#### [作業内容]
ルービックキューブに関する記事から、「<1980年代に世界的ブーム」で始まり「の解き方の説明書を配布した。」で終わる部分を、両端の語句も含めて一字一句変えずに返してください。

#### [本文]
########
1. トップ
  2. 新着ニュース
  3. 国際
  4. 国際総合

ルービックキューブは今こそ旬

ニューズウィーク日本版 / 2019年2月20日 18時40分

<1980年代に世界的ブームを巻き起こした立体パズル――デジタル時代を迎えて人気が復活している理由とは?>

ああ、わが青春のルービックキューブ! 一定の年齢層には、そんな感慨さえもたらすルービックキューブだが、デジタル機器が全盛の今はアンティークめいたおもちゃにさえ思える。

ハンガリーの建築家エルノー・ルービックが1974年に原型を作製したこのパズルは、80年代に大旋風を巻き起こした。そのルービックキューブが今、かつてないほど売れており、2017年の売り上げは2億5000万ドルと過去最高に達した。

理由は、科学教育に役立つツールとして関心が高まっていること。08年に始まったプログラム「君もルービックキューブが解ける」では、全米の学校にルービックキューブとその解き方の説明書を配布した。

このプログラムでは、教育関係者が「21世紀の学習スキル」と呼ぶ問題解決能力や独創性、論理的思考などに重点を置いた。これが、発売から40年になるルービックキューブに新たな生命を吹き込んだ。
########
#### [提供データ]
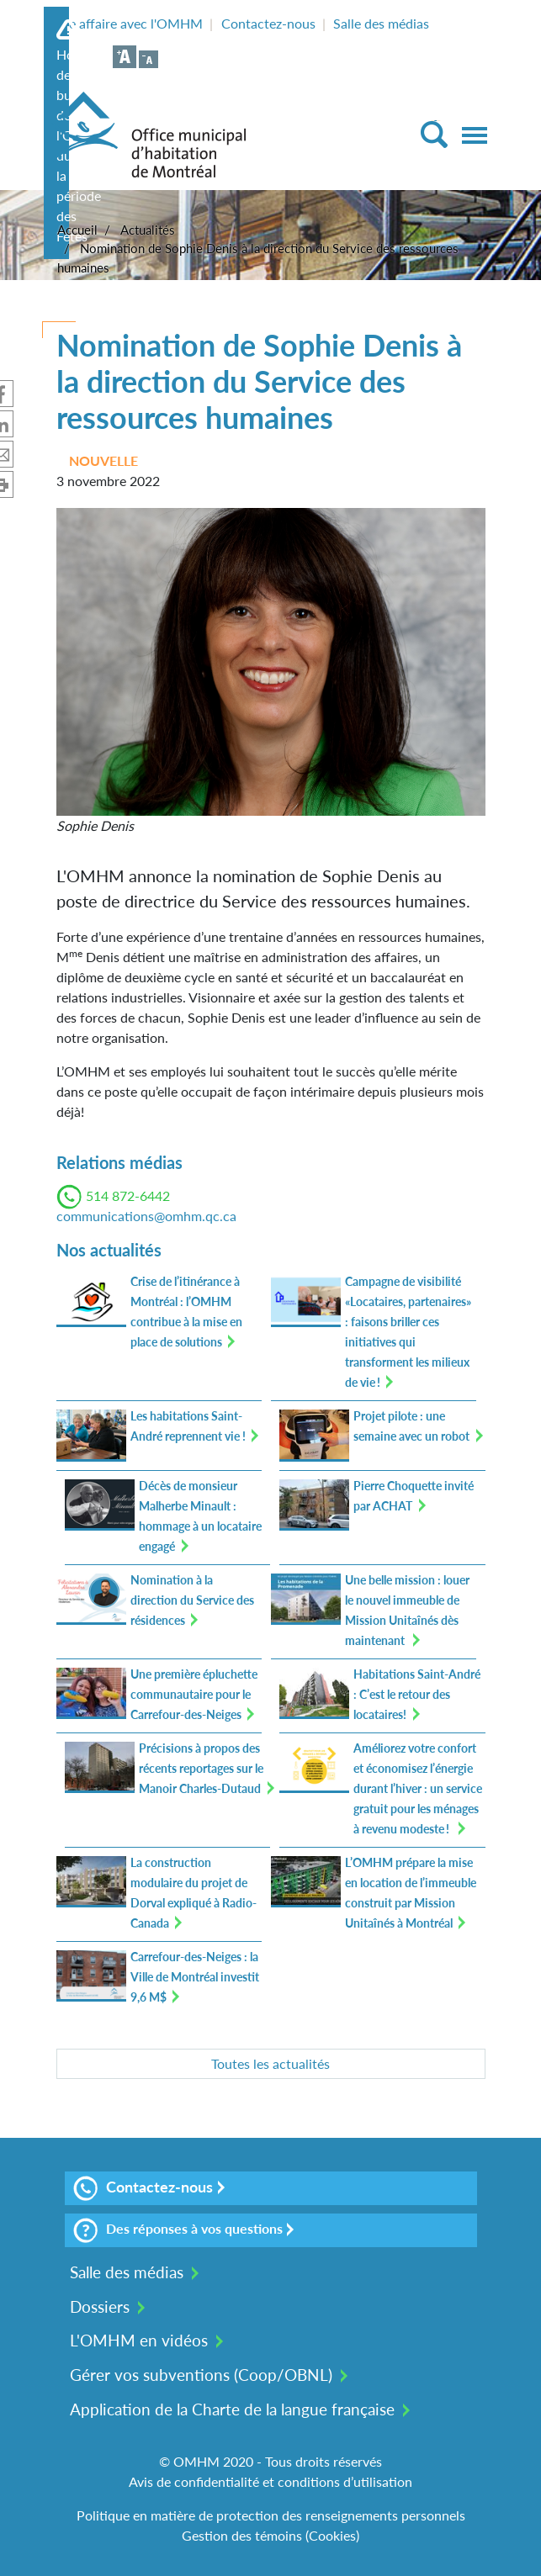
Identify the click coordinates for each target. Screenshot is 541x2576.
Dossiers (100, 2306)
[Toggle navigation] (474, 135)
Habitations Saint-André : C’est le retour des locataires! (416, 1694)
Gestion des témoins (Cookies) (270, 2535)
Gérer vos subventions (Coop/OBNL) (201, 2374)
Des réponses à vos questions (178, 2230)
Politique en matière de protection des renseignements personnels (271, 2515)
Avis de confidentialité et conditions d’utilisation (270, 2481)
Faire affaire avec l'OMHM (125, 23)
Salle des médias (381, 23)
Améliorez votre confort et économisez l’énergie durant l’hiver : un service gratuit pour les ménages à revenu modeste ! (417, 1788)
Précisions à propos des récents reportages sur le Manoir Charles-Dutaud (201, 1768)
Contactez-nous (268, 23)
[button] (270, 660)
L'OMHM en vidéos (139, 2340)
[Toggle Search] (434, 134)
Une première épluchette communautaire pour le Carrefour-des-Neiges (193, 1694)
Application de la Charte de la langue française (232, 2409)
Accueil (77, 229)
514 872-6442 (128, 1195)
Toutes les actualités (270, 2063)
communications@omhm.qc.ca (146, 1216)
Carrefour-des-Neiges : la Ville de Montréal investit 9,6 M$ (194, 1976)
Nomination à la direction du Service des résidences (192, 1600)
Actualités (147, 229)
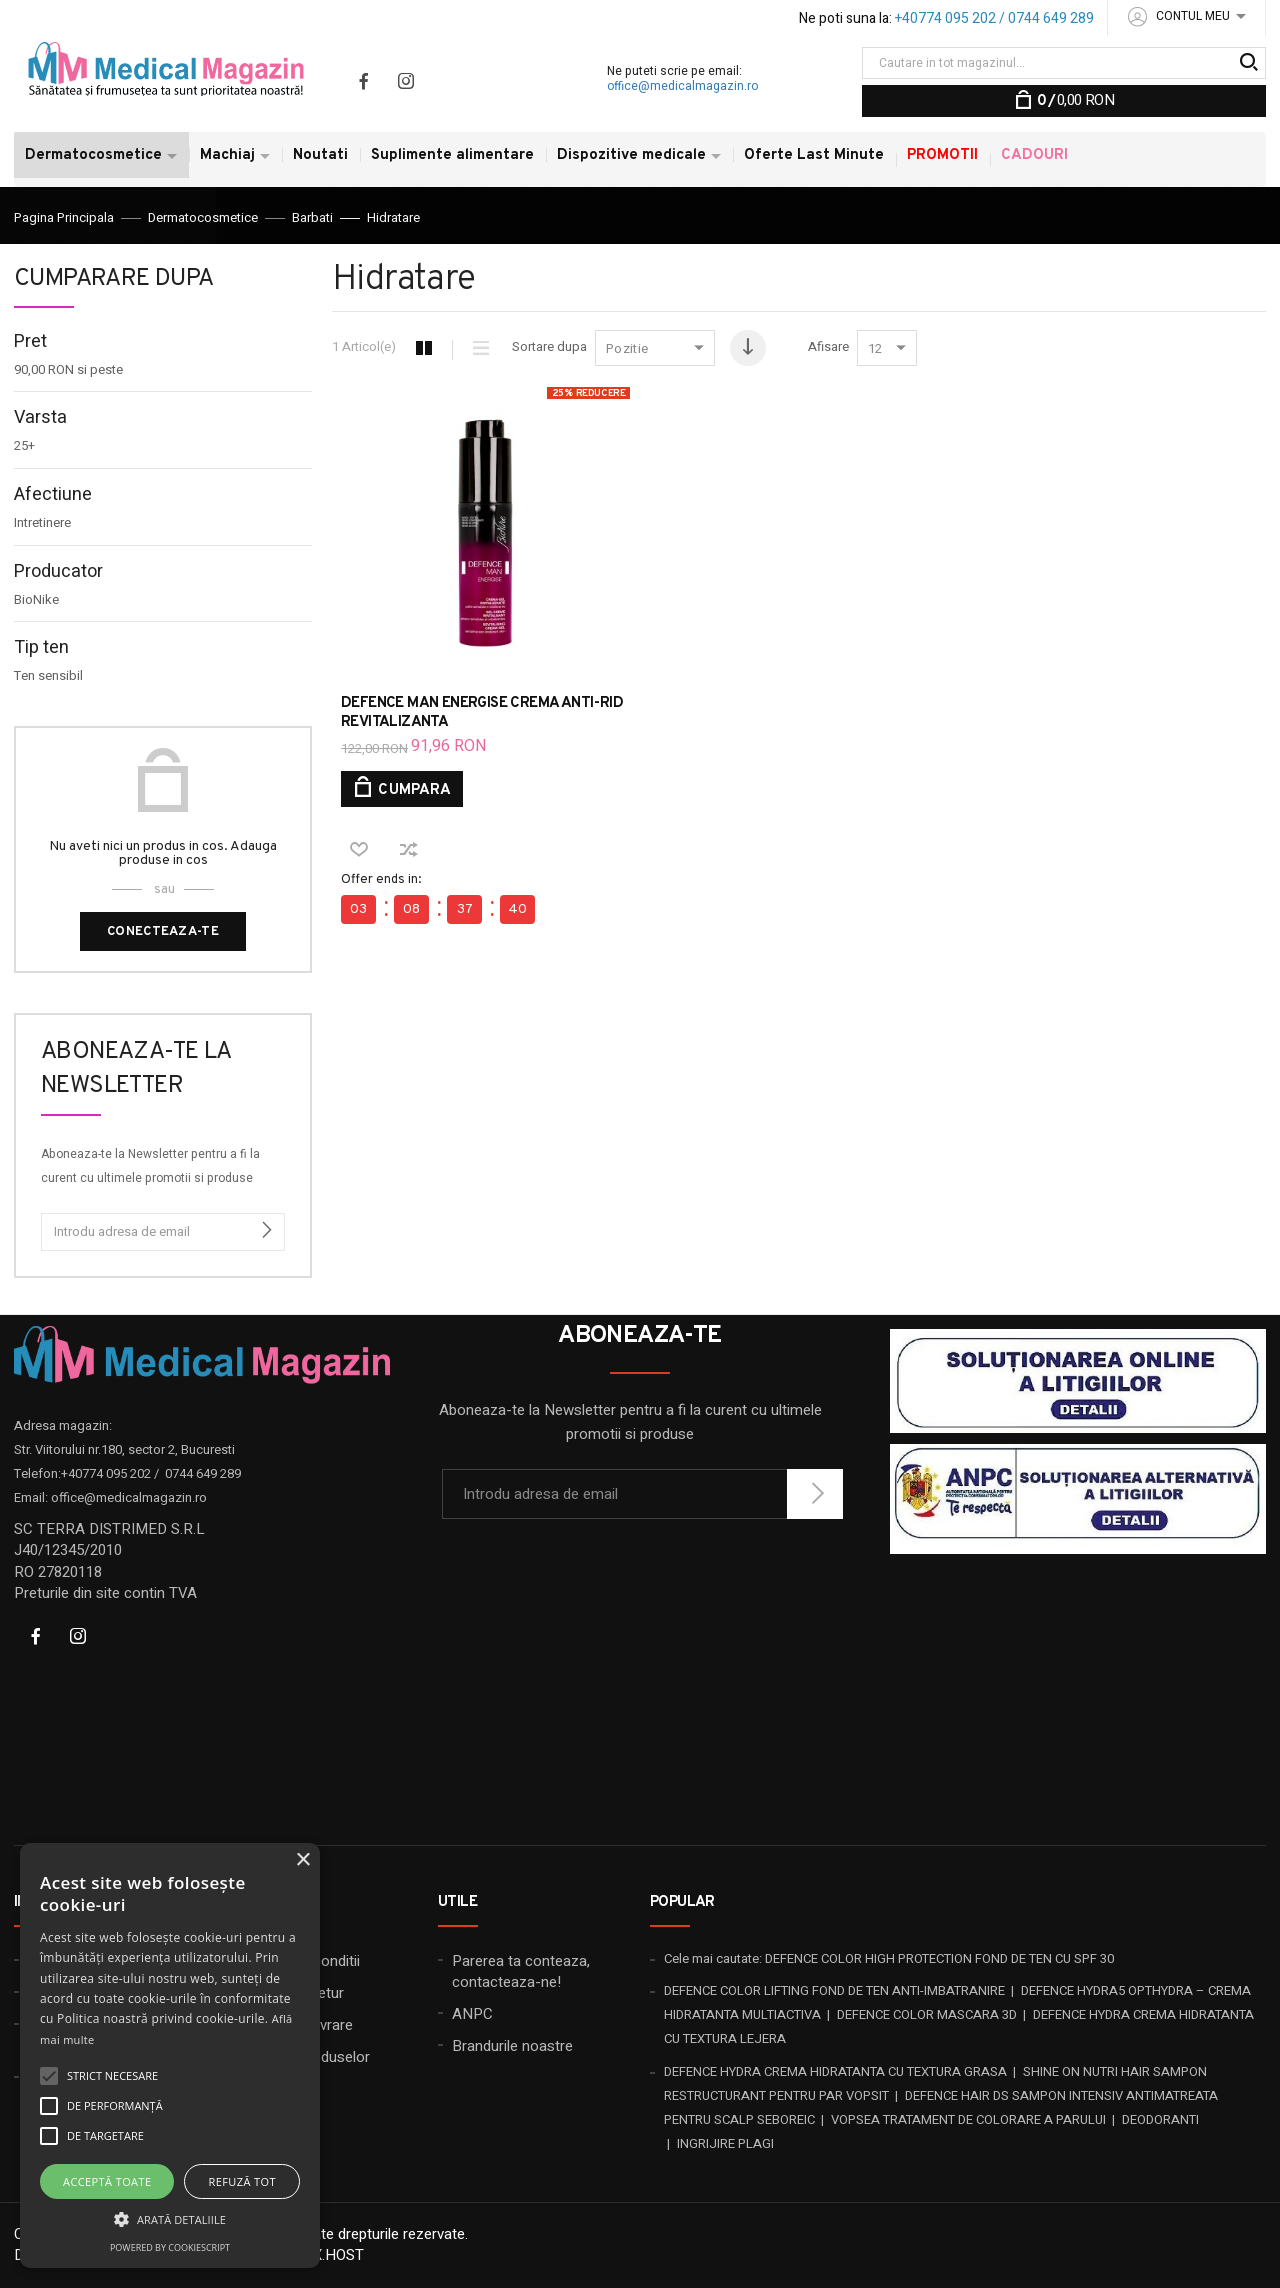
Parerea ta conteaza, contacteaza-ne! (521, 1971)
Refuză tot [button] (242, 2181)
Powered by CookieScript (170, 2247)
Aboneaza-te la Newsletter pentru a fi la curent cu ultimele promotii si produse (150, 1166)
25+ (24, 446)
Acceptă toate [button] (107, 2181)
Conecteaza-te (163, 932)
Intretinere (42, 523)
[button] (170, 2218)
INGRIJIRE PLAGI (725, 2143)
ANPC (472, 2014)
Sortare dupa (549, 347)
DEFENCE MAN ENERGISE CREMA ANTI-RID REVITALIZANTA (482, 713)
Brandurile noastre (512, 2046)
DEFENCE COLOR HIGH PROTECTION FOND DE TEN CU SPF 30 (939, 1958)
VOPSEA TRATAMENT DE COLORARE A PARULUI (968, 2119)
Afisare (828, 347)
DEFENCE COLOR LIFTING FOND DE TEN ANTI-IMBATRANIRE (834, 1990)
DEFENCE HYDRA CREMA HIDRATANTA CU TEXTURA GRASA (835, 2071)
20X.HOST (330, 2255)
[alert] (170, 2055)
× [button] (302, 1860)
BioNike (36, 600)
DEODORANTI (1160, 2119)
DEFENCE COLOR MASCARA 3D (927, 2014)
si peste (68, 370)
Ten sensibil (48, 676)
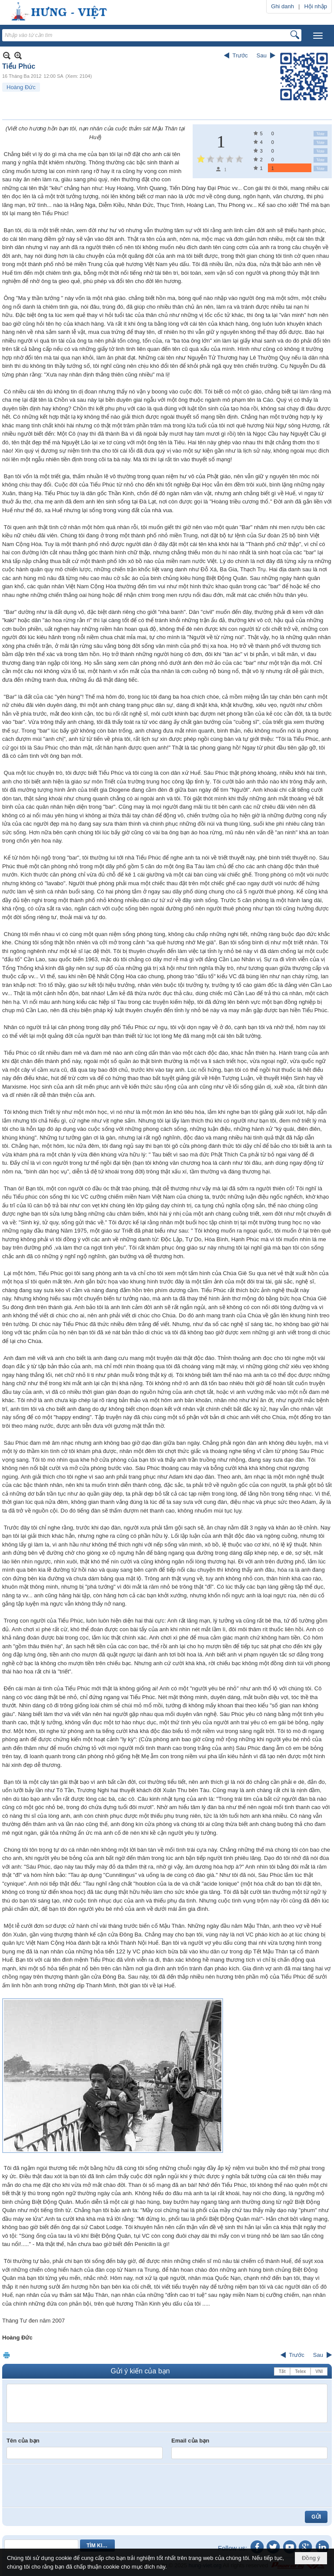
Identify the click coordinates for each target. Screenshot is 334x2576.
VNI (319, 2371)
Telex (300, 2371)
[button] (317, 35)
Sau (262, 55)
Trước (240, 55)
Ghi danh (282, 6)
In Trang (6, 2354)
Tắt (282, 2371)
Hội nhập (315, 6)
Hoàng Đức (21, 87)
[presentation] (73, 2486)
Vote (320, 133)
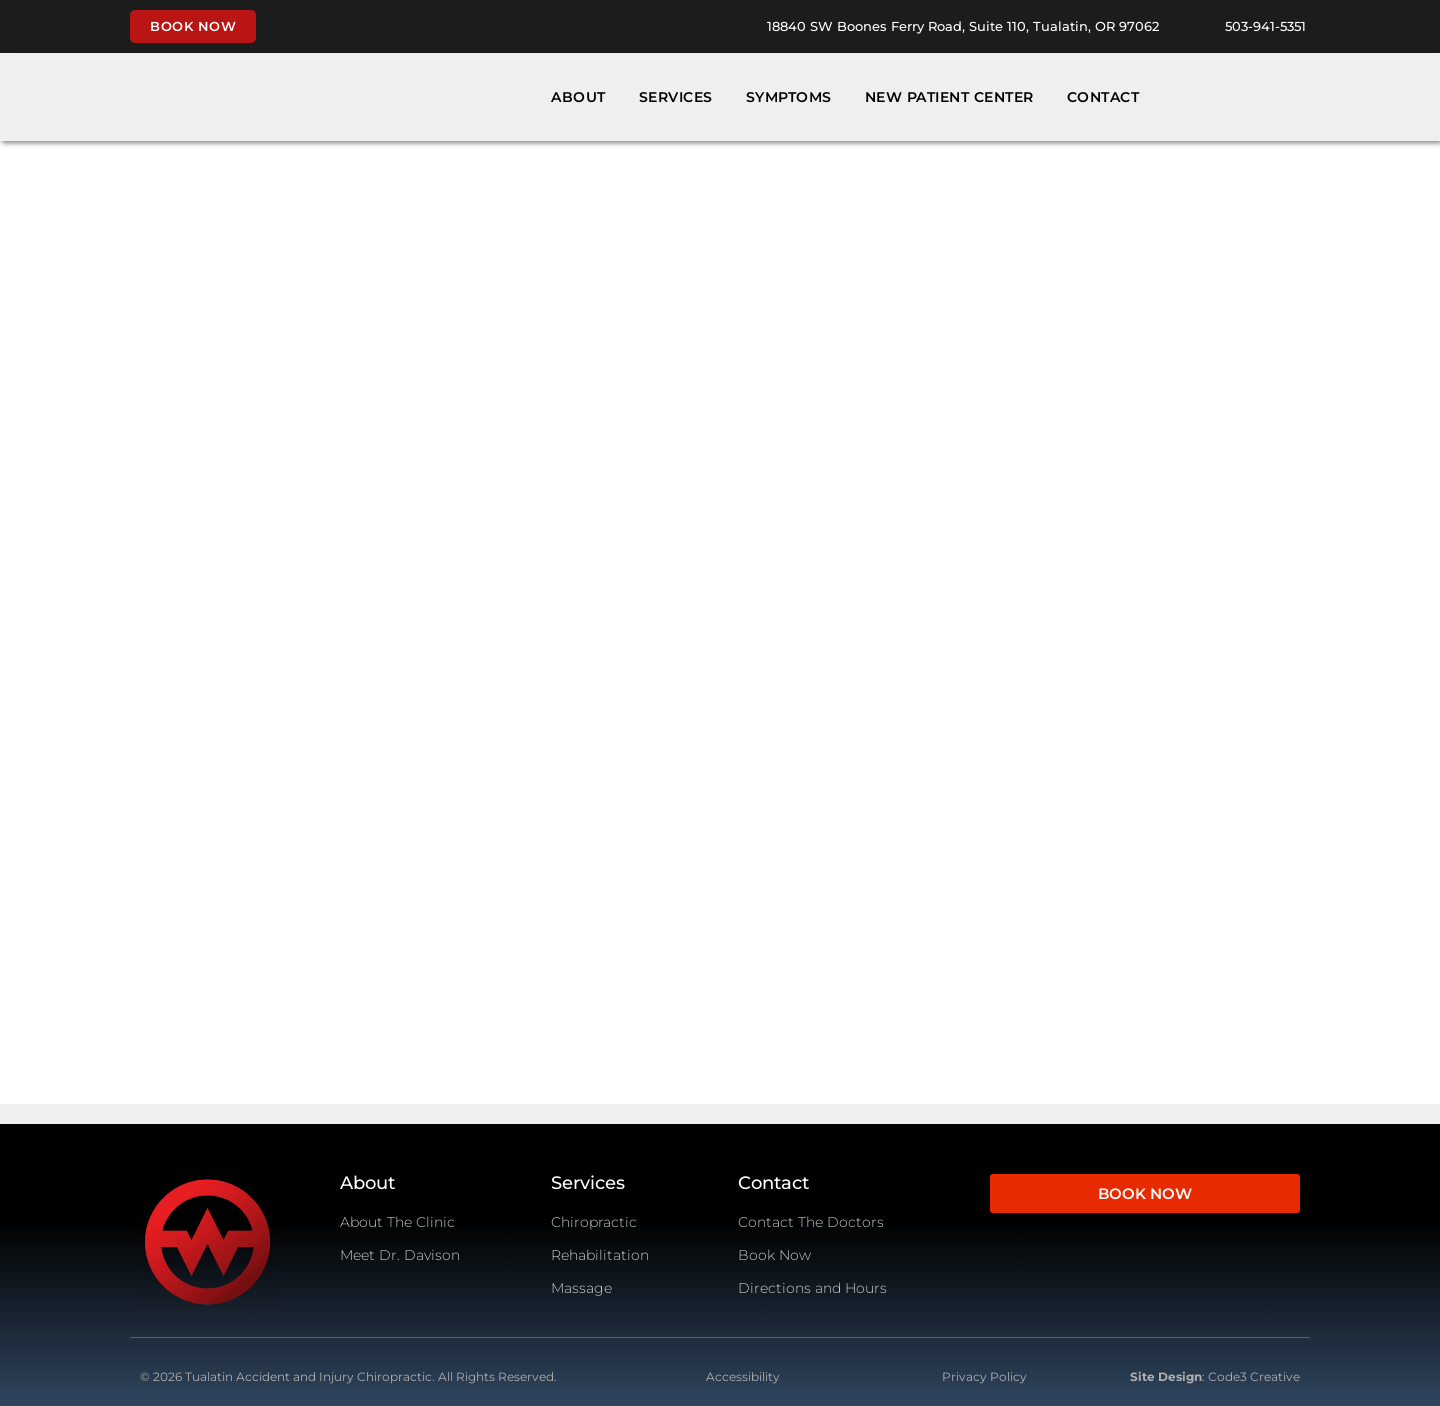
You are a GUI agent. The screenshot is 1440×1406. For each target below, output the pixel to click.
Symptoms (789, 97)
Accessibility (743, 1376)
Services (676, 97)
########
#### [作業結果]
<1980年代に世界的ブームを巻き起こした立体パズル――デジタル時代を迎えて人気が復活している理由とは?>

ああ、わが青春のルービックキューブ! 一定の年齢層には、そんな感慨さえもたらすルービックキューブだが、デジタル機器が全盛の今はアンティークめいたおもちゃにさえ思える。

ハンガリーの建築家エルノー・ルービックが1974年に原型を作製したこのパズルは、80年代に大旋風を巻き起こした。そのルービックキューブが今、かつてないほど売れており、2017年の売り上げは2億5000万ドルと過去最高に達した。

理由は、科学教育に役立つツールとして関心が高まっていること。08年に始まったプログラム「君もルービックキューブが解ける」では、全米の学校にルービックキューブとその解き方の説明書を配布した。